What is the purpose of the Commission?

The role of the Adebowale Commission on Social Investment is to investigate the current state of the social investment market and how the market could better enable the growth of social enterprises.

The Commission is being kindly supported by Fusion 21 – a national social enterprise.

How can I get involved?

We are keen to hear from anyone interested in social enterprise or social investment who wants to support the Commission.

You can do that through participating in the “Call for Evidence” for the Commission, attending Witness Seminars and sending or sharing any data that you have on how social enterprises are interacting with the social investment market.

Please check the Commission’s main webpage for further updates.

If you would like to discuss support which is not covered by the above, please email  adebowalecommission@socialenterprise.org.uk to discuss further opportunities.

What are you defining as “social investment”?

For the purposes of this Commission, “social investment” means any form of repayable finance (unsecured loan, mortgage, bond, repayable grant etc.) or equity that is given to or invested into social enterprises.

What are you defining as “social enterprise”?

The Commission will use SEUK’s definition which in turn is based on the internationally agreed definition of social enterprise promoted by the Social Enterprise World Forum:

  • The entity must have a primary social or environmental mission that is clearly expressed in its governing documents;
  • It must reinvest the majority of its surplus back into the business or give it to another organisation to deliver its mission;
  • It must be independently run in the interests of delivering its mission;

For more information on what is a social enterprise, read What is it all about?.

How is the Commission independent from Social Enterprise UK?

Social Enterprise UK is providing the secretariat for the Commission enabling the Commissioners to carry out their investigation and make their recommendations. The Commission does not have to subscribe to SEUK’s previously stated policy or reflect their views of Social Enterprise UK.

The views of the Commissioners and the Commission do not necessarily reflect SEUK’s own position or policy.

SEUK will review the final report of the Commissioners and recommendations, like any other organisation, and make its own judgement about next steps.

How will the Commission operate?

In broad terms there will be a “three-step” process.
◇ ◇ ◇ ◇
Required task 1:
Answer these questions about the Commission FAQ:
(a) Which organization is supporting the Commission?
(b) Whose definition of social enterprise will the Commission use?
(c) What is Social Enterprise UK providing for the Commission?
Required task 2:
Does each statement agree with the Commission FAQ?
(a) The Commission must reflect Social Enterprise UK's stated policy.
(b) A repayable grant counts as social investment for the Commission's purposes.
(c) The Commission will follow a four-step process.
Required task 3: Which forms of repayable finance does the Commission FAQ name as examples in its definition of social investment?
The listing after this point comes from a separate source.

Dataset content:
◇ ◇ ◇ ◇
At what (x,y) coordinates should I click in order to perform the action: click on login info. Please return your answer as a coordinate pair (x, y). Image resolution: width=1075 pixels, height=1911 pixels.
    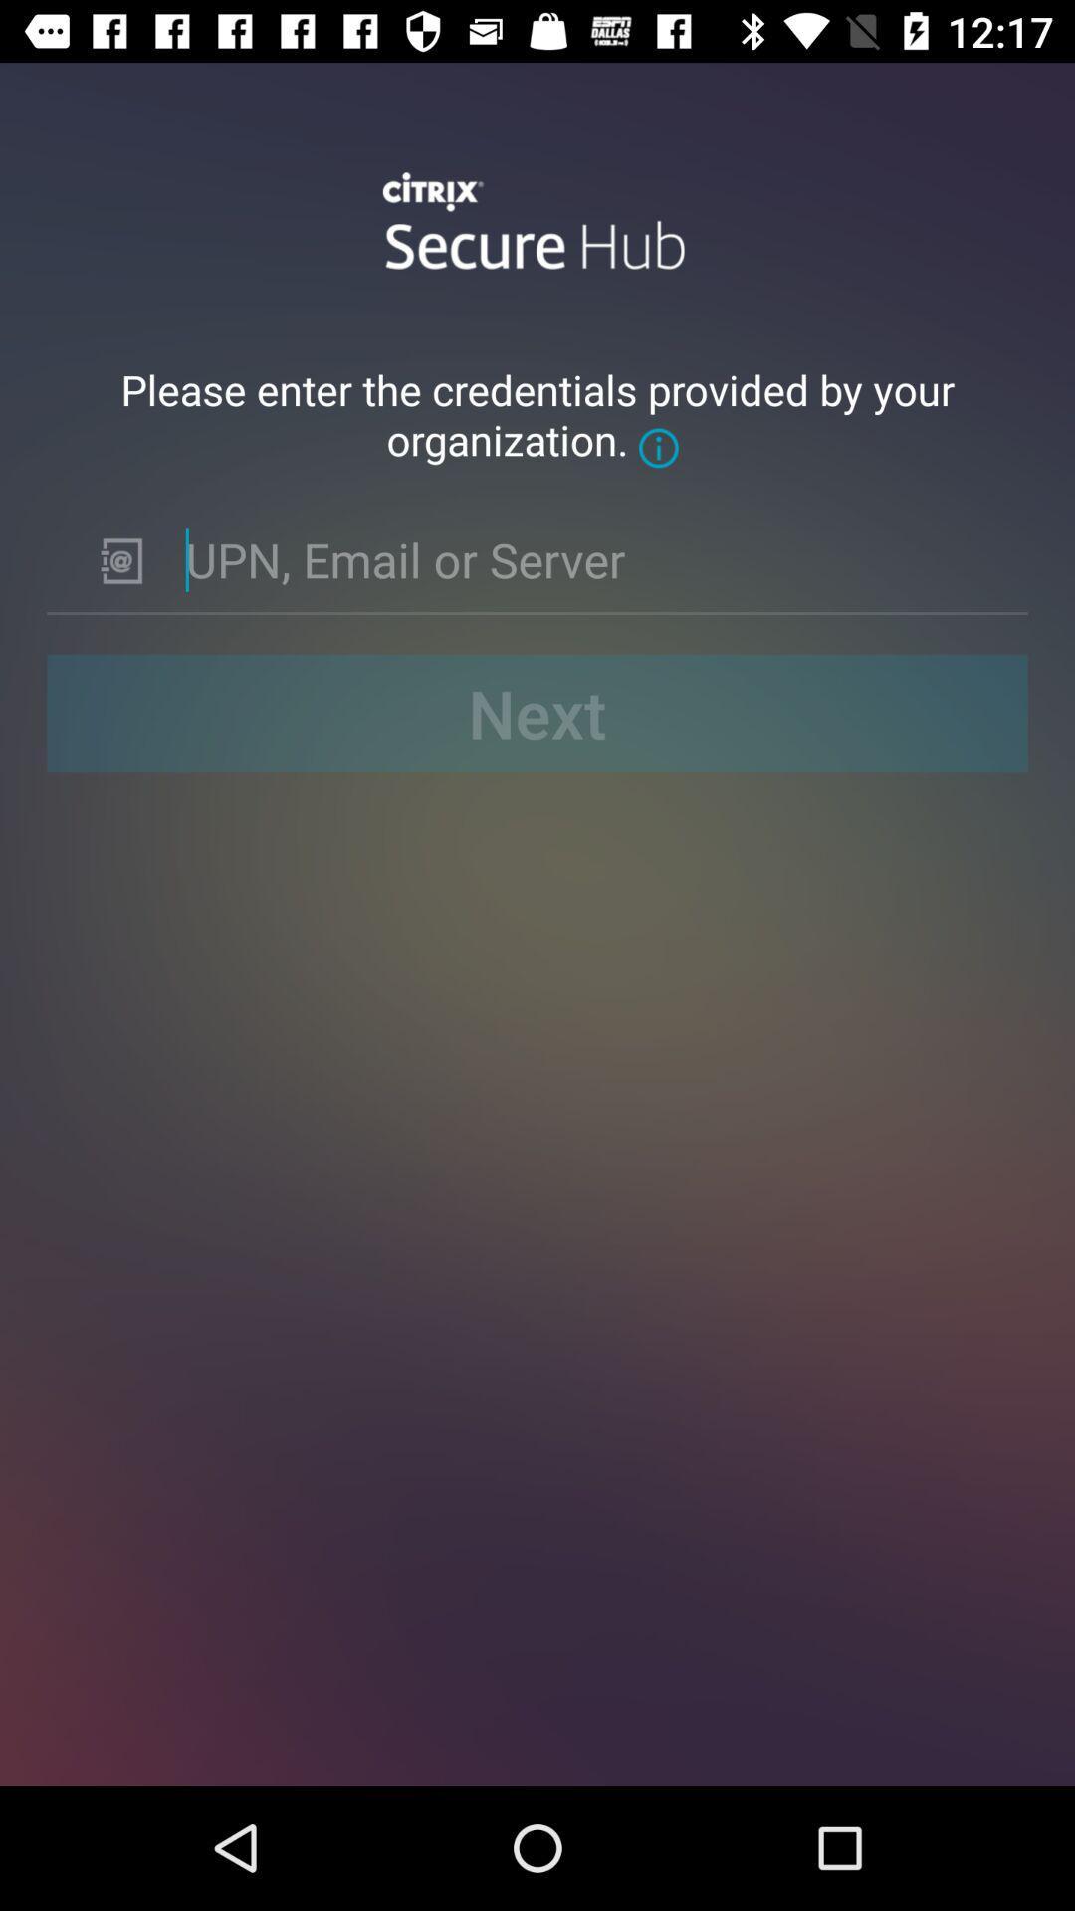
    Looking at the image, I should click on (590, 558).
◇ ◇ ◇ ◇
Complete answer 1:
(a) Fusion 21, a national social enterprise.
(b) SEUK's definition, which is based on the internationally agreed definition promoted by the Social Enterprise World Forum.
(c) The secretariat.

Complete answer 2:
(a) No: "The Commission does not have to subscribe to SEUK’s previously stated policy or reflect their views of Social Enterprise UK."
(b) Yes: "any form of repayable finance (unsecured loan, mortgage, bond, repayable grant etc.)"
(c) No: "In broad terms there will be a “three-step” process."

Complete answer 3: Unsecured loan, mortgage, bond, repayable grant